Hinweis der Redaktion

  1. OK, let see a typical example of event-argument relations including coreference information. Probably, most people here know biomedical event extraction much better than me. Actually I'm a stranger of bioinformatics. I'm a researcher of NLP. OK, anyway, here, we can see events and arguments in S2. E-A relations in S2 are perfectly labeled at least under the intra-sentential constraints. However, arguments are often related to the other mentions through coreference relations. So, when considering the contexts from forward and backward sentences...
  2. We can see "this element" in S2 is coreferent to "a regulatory element" in S1 Corefer means that more than two mentions refer to a same entity.
  3. In that case the true Theme of "binding" should be "a regulatory element" On the other hand, "this element" is just an anaphor of it. Here, we find a Transitivity. I'll show you that. Now, “this element is a Theme of the “binding”. And “this element” is coreferent to the mention, “a regulatory element”. Then “a regulatory element” is also a Theme of the “binding”. It’s very very simple but pretty effective in order to identify this kind of Event-argument relations. This is Transitivity. OK, let move on to another strategy.

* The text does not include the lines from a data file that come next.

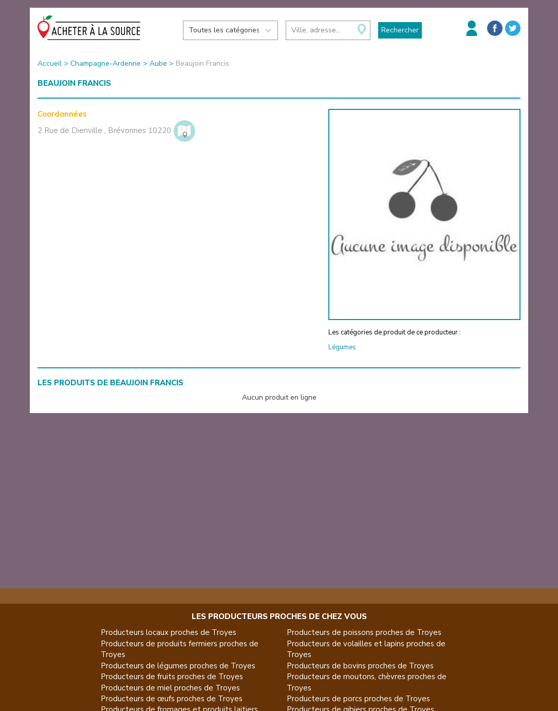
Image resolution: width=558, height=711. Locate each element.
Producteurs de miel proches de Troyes (170, 688)
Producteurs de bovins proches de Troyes (360, 666)
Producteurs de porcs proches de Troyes (358, 699)
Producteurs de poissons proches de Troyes (364, 632)
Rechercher (400, 30)
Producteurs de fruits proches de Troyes (172, 676)
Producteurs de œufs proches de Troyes (172, 699)
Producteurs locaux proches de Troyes (168, 632)
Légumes (342, 347)
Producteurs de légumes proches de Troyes (178, 666)
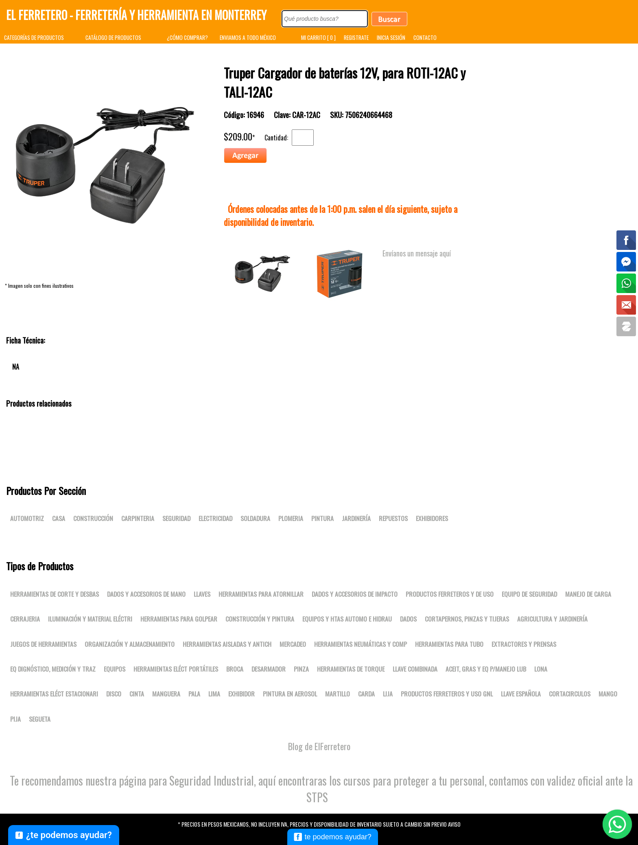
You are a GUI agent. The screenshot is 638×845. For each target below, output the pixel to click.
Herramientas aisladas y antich (227, 644)
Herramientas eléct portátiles (175, 669)
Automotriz (27, 518)
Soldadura (255, 518)
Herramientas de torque (351, 669)
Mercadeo (293, 644)
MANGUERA (166, 693)
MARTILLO (337, 693)
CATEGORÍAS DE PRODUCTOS (34, 37)
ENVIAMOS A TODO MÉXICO (248, 37)
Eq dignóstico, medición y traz (53, 669)
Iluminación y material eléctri (90, 619)
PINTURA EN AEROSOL (290, 693)
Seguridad (176, 518)
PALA (194, 693)
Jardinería (356, 518)
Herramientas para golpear (178, 619)
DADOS (408, 619)
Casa (58, 518)
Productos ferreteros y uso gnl (447, 693)
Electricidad (215, 518)
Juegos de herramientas (43, 644)
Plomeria (290, 518)
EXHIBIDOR (241, 693)
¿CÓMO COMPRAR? (187, 37)
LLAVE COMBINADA (415, 669)
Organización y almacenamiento (130, 644)
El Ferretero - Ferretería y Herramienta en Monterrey (136, 15)
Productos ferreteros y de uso (450, 594)
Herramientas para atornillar (261, 594)
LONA (540, 669)
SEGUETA (39, 719)
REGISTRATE (356, 37)
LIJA (388, 693)
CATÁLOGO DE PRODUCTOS (113, 37)
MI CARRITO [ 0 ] (318, 37)
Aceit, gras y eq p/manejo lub (486, 669)
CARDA (366, 693)
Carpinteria (137, 518)
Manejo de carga (588, 594)
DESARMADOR (268, 669)
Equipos (114, 669)
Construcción (93, 518)
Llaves (202, 594)
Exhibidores (432, 518)
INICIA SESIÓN (391, 37)
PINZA (301, 669)
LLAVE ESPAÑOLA (521, 693)
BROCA (234, 669)
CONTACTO (425, 37)
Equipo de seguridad (529, 594)
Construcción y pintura (259, 619)
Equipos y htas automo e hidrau (347, 619)
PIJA (15, 719)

  4. If we see the third sentence, another phrase, “this transcriptional control element” is coreferent to “a regulatory element”. So, the entity described by “a regulatory element” is mentioned several times, over and over again, right? This red line is sometimes called anaphoric chain and the arguments in such a long chain have higher Salience in Discourse. They are valuable in discourse structure and can help our document understanding. So, we want to extracts such arguments aggressively. Our approach with Markov Logic can implement this idea in very direct fashion. Moreover, such arguments are more likely to be arguments of events and this information can improve performance of event-argument extraction.